▸ **Study text**:
▬▬▬▬▬▬
“And with many other words did he testify and exhort, saying, Save yourselves from this untoward generation.” Acts 2:40
The Palmer Road church of Christ, Westland, Mi.
January 8, 2017
Jump Start # 1715
Psalms 39:4 "Lord, make me to know my end and what is the extent of my days; let me know how transient I am."
This week we are going to look at reminders of eternity, in a series I am entitling, "Whispers of Eternity." We have a dual nature, physical and spiritual. We are created in the image of God and within us is a soul that will never die, even though our bodies do. The world about us, the way we live, the emphasis upon the material and the here and now can shove the spiritual aspect of us so far into the background that we rarely think about it. Occasionally, usually at the funeral home, we wonder if this is it. But with our busy schedules with work, kids, appointments, coming holiday plans, ballgames can easily make it possible for us to rarely think of the eternal. I expect there are some who never think of the eternal. There are those who bought into the idea that there is no God and this is it. For them, this is as good as it will ever get. Those that worship God and are readers of the Bible understand and are reminded.
Our verse is a great one to set us on this journey. It's more than a statement, it's a plea and a prayer. Lord, the Psalmist asks, "Make me to know my end and what is the extent of my days." David, who wrote this, may have been wanting to know some specifics, like, how long am I going to live and how is this all going to turn out. But for us, this passage reminds us that our days here on this planet will come to an end. People are living longer and longer all the time and medical research has made great strides against diseases that were once considered fatal, but still, with all of that, we come to an end here. Our days will end. His prayer was that God would make him know that.
There are several ways God does that for us. It's not that this is a secret of Heaven. We know this but do we recognize this and do anything about this? That's the question.
Here are a few ways that God lets us know our end.
First, the Scriptures teach that. Hebrews 9:27, "It is appointment for men to doe once and after this comes judgment." God tells us so. In another Psalms, Moses tells us to number our days. Our days are not infinite. Our days can be counted.
Second, all around us are reminders of "the end." Every newspaper, every news cast tells us of the fatality of man. Car wrecks, wars, disease, crime, disasters-death happens all around us and all around the world. According to current stats, more than 151,000 people die every day world wide. Most we don't hear about. Most we don't know. But there are the few that we know. There are church members that we worshipped with that pass away. There are co-workers and family members that pass away. There are those who die way too young. Those grab our attention. They shock us and stun us. They remind us that we, too, have "an end."
▬▬▬▬▬▬
▸ **What to do**:
1. Answer these questions about the Jump Start devotional:
(a) What date does it give?
(b) What title does it give to the week's series?
(c) By the current stats it cites, how many people die every day worldwide?
2. Rewrite the passage of the Jump Start devotional between "There are several" and "know our end.", inclusive, putting "mystery" in place of "secret".
3. Condense the paragraph of the Jump Start devotional that begins "Second, all around us are reminders" into a short bulleted list that keeps its main facts.
The entries come from a separate source, not from the Jump Start devotional.

Items from the dataset
▬▬▬▬▬▬
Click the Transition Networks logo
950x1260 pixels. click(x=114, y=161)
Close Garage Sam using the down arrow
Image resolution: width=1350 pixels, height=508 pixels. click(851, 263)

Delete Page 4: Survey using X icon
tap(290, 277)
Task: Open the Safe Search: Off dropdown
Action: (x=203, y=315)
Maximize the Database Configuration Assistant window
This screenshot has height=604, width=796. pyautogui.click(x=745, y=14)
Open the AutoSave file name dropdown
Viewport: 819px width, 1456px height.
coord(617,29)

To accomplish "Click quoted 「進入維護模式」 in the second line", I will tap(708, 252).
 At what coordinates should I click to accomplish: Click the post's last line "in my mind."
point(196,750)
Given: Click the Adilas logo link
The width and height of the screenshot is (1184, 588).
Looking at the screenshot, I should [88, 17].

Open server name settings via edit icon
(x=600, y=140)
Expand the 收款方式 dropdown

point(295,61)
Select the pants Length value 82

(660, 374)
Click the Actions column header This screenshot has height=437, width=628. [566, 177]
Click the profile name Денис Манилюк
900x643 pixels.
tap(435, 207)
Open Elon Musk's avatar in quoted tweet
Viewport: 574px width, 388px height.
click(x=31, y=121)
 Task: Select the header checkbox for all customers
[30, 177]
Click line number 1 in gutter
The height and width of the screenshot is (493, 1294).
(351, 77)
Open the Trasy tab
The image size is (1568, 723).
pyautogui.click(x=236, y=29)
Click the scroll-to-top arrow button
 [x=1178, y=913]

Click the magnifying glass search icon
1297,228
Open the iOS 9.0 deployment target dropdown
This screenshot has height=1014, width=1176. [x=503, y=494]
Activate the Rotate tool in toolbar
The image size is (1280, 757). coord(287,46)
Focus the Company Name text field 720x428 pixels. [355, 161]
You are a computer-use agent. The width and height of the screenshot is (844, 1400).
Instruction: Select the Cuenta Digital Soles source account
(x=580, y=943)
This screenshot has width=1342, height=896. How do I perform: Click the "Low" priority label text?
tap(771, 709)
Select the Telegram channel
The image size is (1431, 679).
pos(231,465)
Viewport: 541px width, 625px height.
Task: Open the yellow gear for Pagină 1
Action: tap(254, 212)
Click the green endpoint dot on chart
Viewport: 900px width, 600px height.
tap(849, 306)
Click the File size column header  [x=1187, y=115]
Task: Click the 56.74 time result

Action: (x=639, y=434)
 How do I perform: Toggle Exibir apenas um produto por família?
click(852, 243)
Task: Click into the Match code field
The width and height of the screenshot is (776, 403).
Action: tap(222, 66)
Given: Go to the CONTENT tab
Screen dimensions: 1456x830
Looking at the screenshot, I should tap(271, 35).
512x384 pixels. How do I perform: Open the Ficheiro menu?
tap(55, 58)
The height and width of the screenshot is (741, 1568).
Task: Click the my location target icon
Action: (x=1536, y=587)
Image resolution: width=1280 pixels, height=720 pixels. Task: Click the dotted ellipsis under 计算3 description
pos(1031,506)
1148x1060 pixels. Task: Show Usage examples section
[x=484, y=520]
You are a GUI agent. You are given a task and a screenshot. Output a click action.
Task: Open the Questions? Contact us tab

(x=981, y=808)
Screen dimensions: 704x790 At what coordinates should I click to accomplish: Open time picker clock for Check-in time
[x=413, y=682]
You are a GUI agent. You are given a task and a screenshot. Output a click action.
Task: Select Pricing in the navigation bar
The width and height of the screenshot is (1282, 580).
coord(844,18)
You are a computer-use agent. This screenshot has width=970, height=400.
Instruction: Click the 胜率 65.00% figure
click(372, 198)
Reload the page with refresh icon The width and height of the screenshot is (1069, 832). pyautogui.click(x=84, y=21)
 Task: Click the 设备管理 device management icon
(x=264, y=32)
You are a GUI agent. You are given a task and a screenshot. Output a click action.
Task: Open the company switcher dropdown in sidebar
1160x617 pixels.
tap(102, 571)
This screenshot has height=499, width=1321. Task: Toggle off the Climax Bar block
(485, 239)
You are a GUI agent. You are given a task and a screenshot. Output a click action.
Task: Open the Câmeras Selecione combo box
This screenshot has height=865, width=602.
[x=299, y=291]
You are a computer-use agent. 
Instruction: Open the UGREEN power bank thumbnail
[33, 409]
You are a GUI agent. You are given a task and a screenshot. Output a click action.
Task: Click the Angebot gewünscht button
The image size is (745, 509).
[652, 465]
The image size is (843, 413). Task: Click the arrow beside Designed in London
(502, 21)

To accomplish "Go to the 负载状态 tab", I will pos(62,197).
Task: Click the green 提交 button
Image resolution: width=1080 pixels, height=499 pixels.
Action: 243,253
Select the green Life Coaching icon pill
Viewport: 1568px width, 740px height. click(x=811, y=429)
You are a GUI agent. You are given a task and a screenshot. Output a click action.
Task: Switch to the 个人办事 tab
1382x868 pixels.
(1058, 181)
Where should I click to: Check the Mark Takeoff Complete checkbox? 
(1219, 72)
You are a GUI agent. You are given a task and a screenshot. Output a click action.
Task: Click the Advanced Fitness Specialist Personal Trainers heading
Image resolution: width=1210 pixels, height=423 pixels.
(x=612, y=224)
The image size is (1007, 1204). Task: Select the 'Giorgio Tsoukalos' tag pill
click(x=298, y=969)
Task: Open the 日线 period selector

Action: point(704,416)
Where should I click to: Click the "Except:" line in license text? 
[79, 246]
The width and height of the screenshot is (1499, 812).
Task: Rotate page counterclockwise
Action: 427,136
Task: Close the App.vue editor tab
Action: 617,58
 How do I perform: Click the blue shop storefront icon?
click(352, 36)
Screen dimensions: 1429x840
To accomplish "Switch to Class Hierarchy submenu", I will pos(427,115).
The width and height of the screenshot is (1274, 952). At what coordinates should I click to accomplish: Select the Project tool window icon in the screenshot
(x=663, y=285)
▬▬▬▬▬▬
▸ **Per-task outputs**:
1.
(a) January 8, 2017
(b) "Whispers of Eternity"
(c) More than 151,000

2.
There are several ways God does that for us. It's not that this is a mystery of Heaven. We know this but do we recognize this and do anything about this? That's the question.
Here are a few ways that God lets us know our end.

3.
- Newspapers and newscasts report car wrecks, wars, disease, crime and disasters, which show that death happens all around the world.
- By current stats, more than 151,000 people die every day worldwide, and most of them we never hear about or know.
- Some who die are people we know: church members we worshipped with, co-workers, family members, and some who die far too young.
- These deaths shock and stun us and remind us that we, too, have "an end."